Exercise:
Here is a listing; work out how many of its lines contain the word "computer", and state only that number.

※

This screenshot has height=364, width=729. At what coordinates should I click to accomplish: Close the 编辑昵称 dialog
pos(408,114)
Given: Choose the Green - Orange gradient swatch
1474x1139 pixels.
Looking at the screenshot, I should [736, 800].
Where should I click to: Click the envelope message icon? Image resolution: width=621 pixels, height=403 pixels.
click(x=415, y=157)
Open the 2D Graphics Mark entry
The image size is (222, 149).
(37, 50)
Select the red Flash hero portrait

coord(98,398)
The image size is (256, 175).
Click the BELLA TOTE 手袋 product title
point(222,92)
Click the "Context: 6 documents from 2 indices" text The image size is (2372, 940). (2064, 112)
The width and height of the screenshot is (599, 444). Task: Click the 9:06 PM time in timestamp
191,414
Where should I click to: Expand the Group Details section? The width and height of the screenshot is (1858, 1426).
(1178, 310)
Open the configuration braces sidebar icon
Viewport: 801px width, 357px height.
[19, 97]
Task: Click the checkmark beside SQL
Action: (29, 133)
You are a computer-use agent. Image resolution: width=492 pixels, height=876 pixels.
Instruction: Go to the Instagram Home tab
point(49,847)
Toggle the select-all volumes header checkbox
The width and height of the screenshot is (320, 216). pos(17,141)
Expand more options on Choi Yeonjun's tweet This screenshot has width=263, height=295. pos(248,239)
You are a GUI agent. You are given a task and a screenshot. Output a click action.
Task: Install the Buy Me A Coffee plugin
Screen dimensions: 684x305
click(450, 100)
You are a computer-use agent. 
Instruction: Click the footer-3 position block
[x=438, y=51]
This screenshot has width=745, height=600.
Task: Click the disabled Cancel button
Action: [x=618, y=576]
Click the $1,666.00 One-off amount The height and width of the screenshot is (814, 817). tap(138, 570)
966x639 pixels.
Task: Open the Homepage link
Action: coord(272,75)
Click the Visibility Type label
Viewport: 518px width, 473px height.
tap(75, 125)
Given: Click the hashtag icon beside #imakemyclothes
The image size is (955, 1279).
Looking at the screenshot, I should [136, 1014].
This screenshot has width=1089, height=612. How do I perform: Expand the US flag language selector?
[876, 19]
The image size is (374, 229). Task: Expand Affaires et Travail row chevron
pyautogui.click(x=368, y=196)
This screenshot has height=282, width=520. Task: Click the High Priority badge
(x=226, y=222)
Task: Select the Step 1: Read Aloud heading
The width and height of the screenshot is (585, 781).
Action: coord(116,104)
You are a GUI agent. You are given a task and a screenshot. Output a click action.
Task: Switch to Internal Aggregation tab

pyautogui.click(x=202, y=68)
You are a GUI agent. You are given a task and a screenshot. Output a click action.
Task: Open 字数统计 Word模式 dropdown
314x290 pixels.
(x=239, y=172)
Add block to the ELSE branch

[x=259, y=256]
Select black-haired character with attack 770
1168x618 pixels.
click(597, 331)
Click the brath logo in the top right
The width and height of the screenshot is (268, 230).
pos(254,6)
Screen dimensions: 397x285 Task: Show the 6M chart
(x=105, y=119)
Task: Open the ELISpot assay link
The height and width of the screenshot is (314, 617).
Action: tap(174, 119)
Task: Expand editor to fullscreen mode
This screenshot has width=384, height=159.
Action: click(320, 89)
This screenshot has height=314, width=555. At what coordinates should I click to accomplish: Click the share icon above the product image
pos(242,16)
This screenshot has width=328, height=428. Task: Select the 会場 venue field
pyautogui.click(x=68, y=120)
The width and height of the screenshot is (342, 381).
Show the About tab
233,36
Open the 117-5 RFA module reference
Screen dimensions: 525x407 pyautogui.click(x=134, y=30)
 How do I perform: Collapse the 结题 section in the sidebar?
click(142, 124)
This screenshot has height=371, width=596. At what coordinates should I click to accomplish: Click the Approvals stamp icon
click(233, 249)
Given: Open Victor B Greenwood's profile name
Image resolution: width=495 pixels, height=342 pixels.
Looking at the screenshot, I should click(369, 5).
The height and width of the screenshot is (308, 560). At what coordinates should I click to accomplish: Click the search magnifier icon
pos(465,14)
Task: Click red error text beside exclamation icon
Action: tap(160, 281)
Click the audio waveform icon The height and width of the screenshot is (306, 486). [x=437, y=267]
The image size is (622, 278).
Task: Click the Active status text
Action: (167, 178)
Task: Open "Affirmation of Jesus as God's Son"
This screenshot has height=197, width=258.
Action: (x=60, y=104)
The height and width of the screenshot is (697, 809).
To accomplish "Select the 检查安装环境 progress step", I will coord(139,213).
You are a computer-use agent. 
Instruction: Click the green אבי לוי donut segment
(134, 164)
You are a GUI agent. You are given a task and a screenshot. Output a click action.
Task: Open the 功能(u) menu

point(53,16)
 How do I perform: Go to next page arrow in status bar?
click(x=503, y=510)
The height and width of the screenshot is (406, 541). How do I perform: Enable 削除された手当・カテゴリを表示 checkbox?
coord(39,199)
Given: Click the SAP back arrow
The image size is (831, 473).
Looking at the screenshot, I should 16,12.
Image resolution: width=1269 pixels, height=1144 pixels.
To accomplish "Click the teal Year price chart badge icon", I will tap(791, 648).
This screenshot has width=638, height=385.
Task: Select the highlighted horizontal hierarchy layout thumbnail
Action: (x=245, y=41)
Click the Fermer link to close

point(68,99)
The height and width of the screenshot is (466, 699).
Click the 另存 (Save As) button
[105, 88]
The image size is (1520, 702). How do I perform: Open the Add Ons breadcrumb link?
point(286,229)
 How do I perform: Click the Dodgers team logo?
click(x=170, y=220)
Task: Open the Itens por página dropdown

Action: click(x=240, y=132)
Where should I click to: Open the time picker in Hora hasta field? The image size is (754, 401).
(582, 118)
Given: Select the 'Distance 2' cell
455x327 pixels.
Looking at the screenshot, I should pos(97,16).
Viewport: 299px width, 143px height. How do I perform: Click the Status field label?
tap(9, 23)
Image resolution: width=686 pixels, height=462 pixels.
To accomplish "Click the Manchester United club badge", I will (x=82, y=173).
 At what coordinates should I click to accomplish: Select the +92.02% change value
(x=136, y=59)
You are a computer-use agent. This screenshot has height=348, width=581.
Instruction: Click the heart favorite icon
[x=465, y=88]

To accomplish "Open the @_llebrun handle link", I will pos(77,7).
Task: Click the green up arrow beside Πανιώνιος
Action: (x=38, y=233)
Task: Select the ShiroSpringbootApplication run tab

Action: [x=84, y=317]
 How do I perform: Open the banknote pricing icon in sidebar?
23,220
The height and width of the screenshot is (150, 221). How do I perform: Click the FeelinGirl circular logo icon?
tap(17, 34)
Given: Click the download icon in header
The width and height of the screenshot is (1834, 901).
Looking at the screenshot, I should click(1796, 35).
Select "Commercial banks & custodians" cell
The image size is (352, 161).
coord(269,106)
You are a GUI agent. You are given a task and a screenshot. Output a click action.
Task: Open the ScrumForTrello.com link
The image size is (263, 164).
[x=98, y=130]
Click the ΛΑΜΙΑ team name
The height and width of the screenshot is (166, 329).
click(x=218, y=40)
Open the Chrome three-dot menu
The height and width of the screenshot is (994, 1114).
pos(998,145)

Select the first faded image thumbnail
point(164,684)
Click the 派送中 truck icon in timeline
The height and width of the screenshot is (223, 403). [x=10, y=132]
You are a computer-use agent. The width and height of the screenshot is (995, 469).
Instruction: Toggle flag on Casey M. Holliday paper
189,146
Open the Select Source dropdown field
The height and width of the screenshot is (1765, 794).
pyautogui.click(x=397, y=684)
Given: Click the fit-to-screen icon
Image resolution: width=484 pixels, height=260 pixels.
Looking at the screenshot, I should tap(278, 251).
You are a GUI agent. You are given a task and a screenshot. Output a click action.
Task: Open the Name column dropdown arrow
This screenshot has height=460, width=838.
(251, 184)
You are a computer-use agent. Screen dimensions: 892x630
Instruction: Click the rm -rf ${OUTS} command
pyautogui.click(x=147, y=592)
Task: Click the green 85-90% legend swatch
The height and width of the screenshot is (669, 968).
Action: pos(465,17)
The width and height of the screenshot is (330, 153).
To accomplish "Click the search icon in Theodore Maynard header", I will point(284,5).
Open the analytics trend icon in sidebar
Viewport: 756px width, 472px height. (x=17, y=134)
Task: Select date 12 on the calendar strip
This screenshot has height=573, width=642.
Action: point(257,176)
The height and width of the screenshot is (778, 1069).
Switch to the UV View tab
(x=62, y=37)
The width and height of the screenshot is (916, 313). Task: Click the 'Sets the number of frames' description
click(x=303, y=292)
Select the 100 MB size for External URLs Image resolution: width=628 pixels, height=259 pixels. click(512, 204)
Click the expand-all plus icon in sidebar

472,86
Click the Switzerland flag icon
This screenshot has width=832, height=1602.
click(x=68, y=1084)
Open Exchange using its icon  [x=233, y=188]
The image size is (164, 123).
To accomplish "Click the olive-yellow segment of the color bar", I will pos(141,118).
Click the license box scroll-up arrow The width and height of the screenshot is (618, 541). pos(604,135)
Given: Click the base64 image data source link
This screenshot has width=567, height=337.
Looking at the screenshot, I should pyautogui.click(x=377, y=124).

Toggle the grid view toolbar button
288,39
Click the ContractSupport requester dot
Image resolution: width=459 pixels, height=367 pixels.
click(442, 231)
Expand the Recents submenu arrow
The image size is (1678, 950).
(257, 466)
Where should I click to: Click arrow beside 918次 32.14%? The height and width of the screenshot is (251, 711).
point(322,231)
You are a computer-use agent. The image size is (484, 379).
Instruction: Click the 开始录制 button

※

Solution to this task:
7